**PAGE EXCERPT**
::::::::::
Figure 4.

Bicarbonate stimulates O₂ evolution in PSII(Cah3−) by facilitating proton transfer away from WOC. (A) Stimulatory effect of the amphiphilic pH indicator NR on the O₂ evolution rate of membrane fragments from cia3. PSII(Cah3−), 1; PSII(Cah3−) in the presence of 20 μM NR, 2; in the presence of 40 μM NR, 3 and in the presence of 40 μM NR and 2 mM KHCO₃, 4. The initial rate of O₂ evolution (indicated as 100% level in the figure) was 183 μmol O₂ (mg Chl)⁻¹ h⁻¹. The assay medium was depleted of endogenous C_i and the Chl concentration was 15 μg ml⁻¹. All measurements were conducted at 25°C in the presence of 1 mM DCBQ and 0.5 mM FeCN. Values are means±s.e. (n=4). (B) Rate of O₂ evolution in PSII membrane fragments from the cia3 mutant measured in H₂O and D₂O media. PSII(Cah3−) in SMS buffer, 1; PSII(Cah3−) in SMS buffer in the presence of 1 mM KHCO₃, 2; PSII(Cah3−) in D₂O-SMS buffer, 3 and PSII(Cah3−) in D₂O–SMS buffer in the presence of 1 mM KHCO₃, 4. The k_H2O/k_D2O in the PSII(Cah3−) was 1.78 and 1.15 in wt PSII. Values are means±s.e. (n=6). The initial rate of O₂ evolution (indicated as 100% level) was 190 μmol O₂ (mg Chl)⁻¹ h⁻¹.
::::::::::
**EXERCISE**
Answer these from the Figure 4 caption:
(a) In panel (A), what initial rate of O₂ evolution was set as the 100% level?
(b) What k_H2O/k_D2O value is given for wt PSII?
(c) How many measurements (n) are the panel (B) values based on?

[Stored data]
::::::::::
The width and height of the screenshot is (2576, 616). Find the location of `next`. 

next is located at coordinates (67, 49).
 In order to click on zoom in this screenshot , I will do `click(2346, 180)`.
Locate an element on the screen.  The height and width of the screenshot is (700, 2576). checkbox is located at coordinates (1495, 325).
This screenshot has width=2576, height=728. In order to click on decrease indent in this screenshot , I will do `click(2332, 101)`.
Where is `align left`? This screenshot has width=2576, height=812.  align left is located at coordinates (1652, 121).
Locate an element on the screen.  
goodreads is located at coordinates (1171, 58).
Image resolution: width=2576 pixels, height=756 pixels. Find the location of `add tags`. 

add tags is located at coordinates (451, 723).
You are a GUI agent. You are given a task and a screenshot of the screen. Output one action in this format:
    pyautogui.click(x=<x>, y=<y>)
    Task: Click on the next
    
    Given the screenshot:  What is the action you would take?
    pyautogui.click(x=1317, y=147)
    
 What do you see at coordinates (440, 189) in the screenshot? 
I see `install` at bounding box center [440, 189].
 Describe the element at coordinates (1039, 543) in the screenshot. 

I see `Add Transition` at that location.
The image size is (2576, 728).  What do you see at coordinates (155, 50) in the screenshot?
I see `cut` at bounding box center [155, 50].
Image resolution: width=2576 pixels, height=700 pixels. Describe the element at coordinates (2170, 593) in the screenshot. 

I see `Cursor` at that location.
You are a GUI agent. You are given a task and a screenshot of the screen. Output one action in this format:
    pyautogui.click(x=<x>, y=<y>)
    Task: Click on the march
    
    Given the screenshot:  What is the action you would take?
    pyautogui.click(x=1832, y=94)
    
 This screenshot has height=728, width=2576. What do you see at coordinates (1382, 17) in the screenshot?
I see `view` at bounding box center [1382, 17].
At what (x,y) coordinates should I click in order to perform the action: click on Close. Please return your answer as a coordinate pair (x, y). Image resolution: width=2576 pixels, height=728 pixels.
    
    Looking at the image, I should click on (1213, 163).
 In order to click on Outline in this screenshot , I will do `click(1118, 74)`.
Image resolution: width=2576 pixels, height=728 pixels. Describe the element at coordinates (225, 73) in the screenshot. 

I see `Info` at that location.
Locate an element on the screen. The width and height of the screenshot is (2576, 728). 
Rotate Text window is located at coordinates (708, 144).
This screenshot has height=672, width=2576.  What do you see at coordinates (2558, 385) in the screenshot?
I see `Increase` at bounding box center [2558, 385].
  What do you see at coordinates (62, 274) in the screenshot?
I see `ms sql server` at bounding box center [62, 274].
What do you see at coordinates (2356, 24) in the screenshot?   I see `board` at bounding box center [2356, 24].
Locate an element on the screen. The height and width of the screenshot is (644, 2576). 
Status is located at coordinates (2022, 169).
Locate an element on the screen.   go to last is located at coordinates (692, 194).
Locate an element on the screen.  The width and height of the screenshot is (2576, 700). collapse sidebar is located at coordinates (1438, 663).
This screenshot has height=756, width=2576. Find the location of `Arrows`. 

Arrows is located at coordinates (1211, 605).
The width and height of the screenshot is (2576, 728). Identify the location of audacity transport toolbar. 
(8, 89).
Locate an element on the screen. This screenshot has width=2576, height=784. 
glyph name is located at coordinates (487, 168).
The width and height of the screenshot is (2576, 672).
::::::::::
**OUTPUT OF THE TASK**
(a) 183 μmol O₂ (mg Chl)⁻¹ h⁻¹
(b) 1.15
(c) 6